───── Excerpted records ─────
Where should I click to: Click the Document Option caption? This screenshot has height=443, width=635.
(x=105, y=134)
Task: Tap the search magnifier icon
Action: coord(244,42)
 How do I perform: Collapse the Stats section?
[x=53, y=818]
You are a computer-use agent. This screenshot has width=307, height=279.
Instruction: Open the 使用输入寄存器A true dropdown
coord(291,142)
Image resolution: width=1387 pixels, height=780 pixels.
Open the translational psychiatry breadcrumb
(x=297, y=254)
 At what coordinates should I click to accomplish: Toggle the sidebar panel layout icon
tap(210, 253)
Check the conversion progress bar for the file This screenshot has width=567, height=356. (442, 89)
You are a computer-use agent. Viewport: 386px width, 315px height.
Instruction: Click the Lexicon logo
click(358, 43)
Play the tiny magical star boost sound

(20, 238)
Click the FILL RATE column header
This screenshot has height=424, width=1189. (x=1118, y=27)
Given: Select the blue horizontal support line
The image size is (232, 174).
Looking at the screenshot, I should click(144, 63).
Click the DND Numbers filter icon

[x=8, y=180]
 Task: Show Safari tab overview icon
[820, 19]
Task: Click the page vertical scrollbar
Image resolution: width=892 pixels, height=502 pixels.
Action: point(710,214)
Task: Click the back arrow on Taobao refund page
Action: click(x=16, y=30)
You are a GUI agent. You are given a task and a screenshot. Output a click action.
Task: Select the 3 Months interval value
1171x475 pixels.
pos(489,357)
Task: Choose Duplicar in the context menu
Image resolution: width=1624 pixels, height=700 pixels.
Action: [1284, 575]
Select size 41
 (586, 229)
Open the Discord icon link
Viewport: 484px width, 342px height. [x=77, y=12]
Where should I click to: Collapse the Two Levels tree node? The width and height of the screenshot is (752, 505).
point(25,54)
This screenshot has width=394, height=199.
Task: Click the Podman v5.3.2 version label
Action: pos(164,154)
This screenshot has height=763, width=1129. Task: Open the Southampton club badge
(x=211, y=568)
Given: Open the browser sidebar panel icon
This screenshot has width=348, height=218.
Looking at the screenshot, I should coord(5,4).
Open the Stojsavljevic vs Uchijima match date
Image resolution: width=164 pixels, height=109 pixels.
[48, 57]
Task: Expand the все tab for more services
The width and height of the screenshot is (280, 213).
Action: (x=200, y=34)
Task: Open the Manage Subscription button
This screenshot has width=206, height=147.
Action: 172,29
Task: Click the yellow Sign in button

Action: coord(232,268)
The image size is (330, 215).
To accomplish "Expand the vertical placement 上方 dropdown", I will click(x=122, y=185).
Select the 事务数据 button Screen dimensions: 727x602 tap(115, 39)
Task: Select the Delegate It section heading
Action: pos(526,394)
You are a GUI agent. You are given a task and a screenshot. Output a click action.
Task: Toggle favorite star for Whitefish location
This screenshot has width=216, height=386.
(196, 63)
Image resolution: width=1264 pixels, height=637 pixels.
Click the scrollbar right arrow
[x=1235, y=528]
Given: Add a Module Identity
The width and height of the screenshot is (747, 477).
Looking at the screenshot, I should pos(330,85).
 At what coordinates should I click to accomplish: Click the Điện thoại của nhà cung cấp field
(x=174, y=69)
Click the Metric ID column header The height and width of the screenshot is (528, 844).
─────
## Problem to solve
Set down all the entries again, word for word.

## Exercise result
Where should I click to: Click the Document Option caption? This screenshot has height=443, width=635.
(x=105, y=134)
Task: Tap the search magnifier icon
Action: coord(244,42)
 How do I perform: Collapse the Stats section?
[x=53, y=818]
You are a computer-use agent. This screenshot has width=307, height=279.
Instruction: Open the 使用输入寄存器A true dropdown
coord(291,142)
Image resolution: width=1387 pixels, height=780 pixels.
Open the translational psychiatry breadcrumb
(x=297, y=254)
 At what coordinates should I click to accomplish: Toggle the sidebar panel layout icon
tap(210, 253)
Check the conversion progress bar for the file This screenshot has width=567, height=356. (442, 89)
You are a computer-use agent. Viewport: 386px width, 315px height.
Instruction: Click the Lexicon logo
click(358, 43)
Play the tiny magical star boost sound

(20, 238)
Click the FILL RATE column header
This screenshot has height=424, width=1189. (x=1118, y=27)
Given: Select the blue horizontal support line
The image size is (232, 174).
Looking at the screenshot, I should click(144, 63).
Click the DND Numbers filter icon

[x=8, y=180]
 Task: Show Safari tab overview icon
[820, 19]
Task: Click the page vertical scrollbar
Image resolution: width=892 pixels, height=502 pixels.
Action: point(710,214)
Task: Click the back arrow on Taobao refund page
Action: click(x=16, y=30)
You are a GUI agent. You are given a task and a screenshot. Output a click action.
Task: Select the 3 Months interval value
1171x475 pixels.
pos(489,357)
Task: Choose Duplicar in the context menu
Image resolution: width=1624 pixels, height=700 pixels.
Action: [1284, 575]
Select size 41
 (586, 229)
Open the Discord icon link
Viewport: 484px width, 342px height. [x=77, y=12]
Where should I click to: Collapse the Two Levels tree node? The width and height of the screenshot is (752, 505).
point(25,54)
This screenshot has width=394, height=199.
Task: Click the Podman v5.3.2 version label
Action: pos(164,154)
This screenshot has height=763, width=1129. Task: Open the Southampton club badge
(x=211, y=568)
Given: Open the browser sidebar panel icon
This screenshot has width=348, height=218.
Looking at the screenshot, I should coord(5,4).
Open the Stojsavljevic vs Uchijima match date
Image resolution: width=164 pixels, height=109 pixels.
[48, 57]
Task: Expand the все tab for more services
The width and height of the screenshot is (280, 213).
Action: (x=200, y=34)
Task: Open the Manage Subscription button
This screenshot has width=206, height=147.
Action: 172,29
Task: Click the yellow Sign in button

Action: coord(232,268)
The image size is (330, 215).
To accomplish "Expand the vertical placement 上方 dropdown", I will click(x=122, y=185).
Select the 事务数据 button Screen dimensions: 727x602 tap(115, 39)
Task: Select the Delegate It section heading
Action: pos(526,394)
You are a GUI agent. You are given a task and a screenshot. Output a click action.
Task: Toggle favorite star for Whitefish location
This screenshot has width=216, height=386.
(196, 63)
Image resolution: width=1264 pixels, height=637 pixels.
Click the scrollbar right arrow
[x=1235, y=528]
Given: Add a Module Identity
The width and height of the screenshot is (747, 477).
Looking at the screenshot, I should pos(330,85).
 At what coordinates should I click to accomplish: Click the Điện thoại của nhà cung cấp field
(x=174, y=69)
Click the Metric ID column header The height and width of the screenshot is (528, 844).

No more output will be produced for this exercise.